▶ WRITTEN EXERCISE:
Can you lay out everything from the line containing "Open the settings gear menu" down to the line containing "coord(1418,446)", both included, as a Markdown table with the columns Row and Entry line, leaving out blank lines?
## BEGIN DATA FOR PROCESSING
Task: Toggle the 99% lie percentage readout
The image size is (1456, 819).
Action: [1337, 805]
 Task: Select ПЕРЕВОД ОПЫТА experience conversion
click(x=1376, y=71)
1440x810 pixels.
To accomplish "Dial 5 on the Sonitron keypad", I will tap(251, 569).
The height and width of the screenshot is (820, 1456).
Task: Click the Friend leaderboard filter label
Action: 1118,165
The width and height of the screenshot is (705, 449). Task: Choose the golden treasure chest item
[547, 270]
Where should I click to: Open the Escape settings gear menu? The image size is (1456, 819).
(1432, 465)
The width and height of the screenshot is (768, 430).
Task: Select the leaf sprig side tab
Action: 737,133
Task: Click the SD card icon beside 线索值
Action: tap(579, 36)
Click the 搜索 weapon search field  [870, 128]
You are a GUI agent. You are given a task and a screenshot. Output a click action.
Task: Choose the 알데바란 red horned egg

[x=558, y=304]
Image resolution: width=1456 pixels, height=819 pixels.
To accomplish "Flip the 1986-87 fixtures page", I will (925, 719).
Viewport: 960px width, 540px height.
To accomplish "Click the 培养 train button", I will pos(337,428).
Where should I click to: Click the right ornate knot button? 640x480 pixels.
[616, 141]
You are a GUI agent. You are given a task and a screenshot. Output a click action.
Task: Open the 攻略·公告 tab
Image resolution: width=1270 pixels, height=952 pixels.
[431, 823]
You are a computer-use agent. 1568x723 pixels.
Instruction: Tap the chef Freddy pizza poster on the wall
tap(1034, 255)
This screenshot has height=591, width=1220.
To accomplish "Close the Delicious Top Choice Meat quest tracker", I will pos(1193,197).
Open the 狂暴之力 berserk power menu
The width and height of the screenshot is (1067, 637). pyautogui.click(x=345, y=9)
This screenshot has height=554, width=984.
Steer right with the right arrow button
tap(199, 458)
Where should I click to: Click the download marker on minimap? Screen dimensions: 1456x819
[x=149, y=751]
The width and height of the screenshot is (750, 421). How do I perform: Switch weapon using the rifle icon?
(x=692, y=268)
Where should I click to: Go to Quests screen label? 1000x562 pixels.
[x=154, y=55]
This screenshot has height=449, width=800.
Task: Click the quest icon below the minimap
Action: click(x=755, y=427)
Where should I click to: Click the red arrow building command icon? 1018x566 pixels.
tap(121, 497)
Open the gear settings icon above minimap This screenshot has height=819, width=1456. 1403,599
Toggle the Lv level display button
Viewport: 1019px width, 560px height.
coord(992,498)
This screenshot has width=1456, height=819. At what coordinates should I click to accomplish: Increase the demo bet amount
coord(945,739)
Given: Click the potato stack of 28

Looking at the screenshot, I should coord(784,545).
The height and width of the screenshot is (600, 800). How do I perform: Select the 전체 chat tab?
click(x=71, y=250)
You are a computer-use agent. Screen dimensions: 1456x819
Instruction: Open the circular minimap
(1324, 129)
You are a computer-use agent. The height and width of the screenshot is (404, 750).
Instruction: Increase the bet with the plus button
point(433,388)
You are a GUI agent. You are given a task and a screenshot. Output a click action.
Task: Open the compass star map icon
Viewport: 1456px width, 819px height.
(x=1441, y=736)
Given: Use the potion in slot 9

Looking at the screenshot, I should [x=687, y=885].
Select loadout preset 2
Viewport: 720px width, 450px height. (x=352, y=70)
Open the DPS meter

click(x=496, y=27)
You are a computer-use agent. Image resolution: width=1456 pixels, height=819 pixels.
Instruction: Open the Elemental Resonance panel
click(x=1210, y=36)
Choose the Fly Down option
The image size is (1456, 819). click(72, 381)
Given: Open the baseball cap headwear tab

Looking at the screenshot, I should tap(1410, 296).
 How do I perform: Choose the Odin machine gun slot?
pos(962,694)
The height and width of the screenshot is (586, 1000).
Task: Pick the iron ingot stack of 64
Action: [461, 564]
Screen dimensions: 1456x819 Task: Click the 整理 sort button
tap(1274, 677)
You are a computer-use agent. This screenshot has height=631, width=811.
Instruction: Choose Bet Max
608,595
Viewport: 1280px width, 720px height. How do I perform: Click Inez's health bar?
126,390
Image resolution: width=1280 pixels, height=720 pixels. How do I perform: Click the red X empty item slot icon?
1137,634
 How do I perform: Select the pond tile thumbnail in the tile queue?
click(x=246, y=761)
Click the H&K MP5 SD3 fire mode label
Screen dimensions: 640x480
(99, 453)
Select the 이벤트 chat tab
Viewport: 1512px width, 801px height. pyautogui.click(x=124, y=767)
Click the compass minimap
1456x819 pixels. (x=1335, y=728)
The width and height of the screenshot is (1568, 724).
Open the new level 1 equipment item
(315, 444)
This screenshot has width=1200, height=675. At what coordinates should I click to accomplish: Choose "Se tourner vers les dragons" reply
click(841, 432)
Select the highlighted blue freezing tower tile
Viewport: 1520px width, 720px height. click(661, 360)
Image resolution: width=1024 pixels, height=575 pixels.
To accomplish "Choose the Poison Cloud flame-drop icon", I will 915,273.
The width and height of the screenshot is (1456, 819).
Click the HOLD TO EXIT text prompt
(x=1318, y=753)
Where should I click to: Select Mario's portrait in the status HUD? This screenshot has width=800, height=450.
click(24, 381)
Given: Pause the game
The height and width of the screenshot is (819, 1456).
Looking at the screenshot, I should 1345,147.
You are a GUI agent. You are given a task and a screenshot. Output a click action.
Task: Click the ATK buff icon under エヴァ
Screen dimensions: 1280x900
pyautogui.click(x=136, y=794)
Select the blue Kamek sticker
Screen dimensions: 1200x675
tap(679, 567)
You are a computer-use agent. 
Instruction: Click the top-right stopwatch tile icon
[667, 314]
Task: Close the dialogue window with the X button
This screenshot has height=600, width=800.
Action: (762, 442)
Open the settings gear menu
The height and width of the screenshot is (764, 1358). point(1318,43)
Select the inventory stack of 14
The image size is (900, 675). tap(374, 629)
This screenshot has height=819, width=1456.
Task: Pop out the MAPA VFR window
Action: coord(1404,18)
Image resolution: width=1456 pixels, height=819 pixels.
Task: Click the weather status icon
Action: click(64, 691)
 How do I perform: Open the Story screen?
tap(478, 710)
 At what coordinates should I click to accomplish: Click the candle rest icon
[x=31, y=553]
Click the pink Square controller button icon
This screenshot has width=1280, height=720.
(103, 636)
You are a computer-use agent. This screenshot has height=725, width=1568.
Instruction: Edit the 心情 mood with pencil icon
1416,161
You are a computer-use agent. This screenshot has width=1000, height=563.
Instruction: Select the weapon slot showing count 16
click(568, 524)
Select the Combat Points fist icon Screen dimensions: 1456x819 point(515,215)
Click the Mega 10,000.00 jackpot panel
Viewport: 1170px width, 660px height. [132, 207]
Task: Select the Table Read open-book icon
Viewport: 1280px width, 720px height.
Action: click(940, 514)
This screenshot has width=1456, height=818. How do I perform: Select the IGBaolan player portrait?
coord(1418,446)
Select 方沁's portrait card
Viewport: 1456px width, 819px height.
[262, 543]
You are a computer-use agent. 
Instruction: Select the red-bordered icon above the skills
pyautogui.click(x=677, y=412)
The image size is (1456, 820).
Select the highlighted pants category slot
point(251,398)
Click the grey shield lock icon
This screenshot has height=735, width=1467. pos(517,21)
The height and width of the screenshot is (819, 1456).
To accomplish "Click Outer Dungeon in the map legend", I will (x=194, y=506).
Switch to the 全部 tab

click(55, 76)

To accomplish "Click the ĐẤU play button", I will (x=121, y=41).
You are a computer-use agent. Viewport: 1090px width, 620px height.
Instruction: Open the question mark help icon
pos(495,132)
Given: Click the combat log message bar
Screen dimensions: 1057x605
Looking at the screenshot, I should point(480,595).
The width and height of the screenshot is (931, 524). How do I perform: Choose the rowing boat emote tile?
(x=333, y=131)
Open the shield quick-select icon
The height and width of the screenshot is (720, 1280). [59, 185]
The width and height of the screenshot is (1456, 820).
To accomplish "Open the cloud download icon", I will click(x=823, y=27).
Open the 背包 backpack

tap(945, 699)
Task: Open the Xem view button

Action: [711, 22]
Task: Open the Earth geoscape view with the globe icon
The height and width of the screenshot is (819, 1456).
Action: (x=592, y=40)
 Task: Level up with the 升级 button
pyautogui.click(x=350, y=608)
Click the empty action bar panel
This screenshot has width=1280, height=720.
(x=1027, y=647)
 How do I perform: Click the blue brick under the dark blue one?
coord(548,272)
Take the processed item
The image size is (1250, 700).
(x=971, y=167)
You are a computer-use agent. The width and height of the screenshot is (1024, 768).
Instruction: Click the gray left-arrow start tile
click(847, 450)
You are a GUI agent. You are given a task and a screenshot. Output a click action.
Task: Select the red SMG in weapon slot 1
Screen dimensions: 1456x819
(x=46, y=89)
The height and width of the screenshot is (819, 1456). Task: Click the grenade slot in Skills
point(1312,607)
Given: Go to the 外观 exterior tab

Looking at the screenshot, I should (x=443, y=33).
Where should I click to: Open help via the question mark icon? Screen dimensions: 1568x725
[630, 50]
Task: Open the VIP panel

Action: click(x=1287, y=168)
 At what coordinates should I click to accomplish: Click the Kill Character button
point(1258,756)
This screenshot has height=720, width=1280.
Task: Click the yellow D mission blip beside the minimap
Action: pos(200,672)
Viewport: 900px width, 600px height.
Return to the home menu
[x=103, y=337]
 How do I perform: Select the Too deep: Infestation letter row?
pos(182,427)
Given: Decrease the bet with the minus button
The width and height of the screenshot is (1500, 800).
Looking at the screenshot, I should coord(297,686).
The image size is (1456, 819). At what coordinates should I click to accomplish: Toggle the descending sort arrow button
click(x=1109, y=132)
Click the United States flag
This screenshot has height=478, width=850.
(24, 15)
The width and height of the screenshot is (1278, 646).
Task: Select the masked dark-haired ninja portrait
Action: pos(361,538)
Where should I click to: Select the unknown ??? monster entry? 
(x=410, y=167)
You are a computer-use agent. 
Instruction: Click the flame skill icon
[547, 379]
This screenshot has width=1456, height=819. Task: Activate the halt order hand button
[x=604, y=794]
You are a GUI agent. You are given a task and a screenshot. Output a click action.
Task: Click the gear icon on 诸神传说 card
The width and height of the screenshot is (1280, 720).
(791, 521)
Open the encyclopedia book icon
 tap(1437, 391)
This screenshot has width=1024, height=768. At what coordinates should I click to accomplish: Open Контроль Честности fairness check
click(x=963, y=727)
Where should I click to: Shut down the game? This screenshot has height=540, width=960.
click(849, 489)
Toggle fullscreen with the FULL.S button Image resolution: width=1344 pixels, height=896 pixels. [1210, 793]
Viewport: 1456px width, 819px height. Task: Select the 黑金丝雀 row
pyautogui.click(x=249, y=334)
## END DATA FOR PROCESSING
▶ FULL SOLUTION:
| Row | Entry line |
|---|---|
| 1 | Open the settings gear menu |
| 2 | The height and width of the screenshot is (764, 1358). point(1318,43) |
| 3 | Select the inventory stack of 14 |
| 4 | The image size is (900, 675). tap(374, 629) |
| 5 | This screenshot has height=819, width=1456. |
| 6 | Task: Pop out the MAPA VFR window |
| 7 | Action: coord(1404,18) |
| 8 | Image resolution: width=1456 pixels, height=819 pixels. |
| 9 | Task: Click the weather status icon |
| 10 | Action: click(64, 691) |
| 11 |  How do I perform: Open the Story screen? |
| 12 | tap(478, 710) |
| 13 |  At what coordinates should I click to accomplish: Click the candle rest icon |
| 14 | [x=31, y=553] |
| 15 | Click the pink Square controller button icon |
| 16 | This screenshot has width=1280, height=720. |
| 17 | (103, 636) |
| 18 | You are a computer-use agent. This screenshot has height=725, width=1568. |
| 19 | Instruction: Edit the 心情 mood with pencil icon |
| 20 | 1416,161 |
| 21 | You are a computer-use agent. This screenshot has width=1000, height=563. |
| 22 | Instruction: Select the weapon slot showing count 16 |
| 23 | click(568, 524) |
| 24 | Select the Combat Points fist icon Screen dimensions: 1456x819 point(515,215) |
| 25 | Click the Mega 10,000.00 jackpot panel |
| 26 | Viewport: 1170px width, 660px height. [132, 207] |
| 27 | Task: Select the Table Read open-book icon |
| 28 | Viewport: 1280px width, 720px height. |
| 29 | Action: click(940, 514) |
| 30 | This screenshot has width=1456, height=818. How do I perform: Select the IGBaolan player portrait? |
| 31 | coord(1418,446) |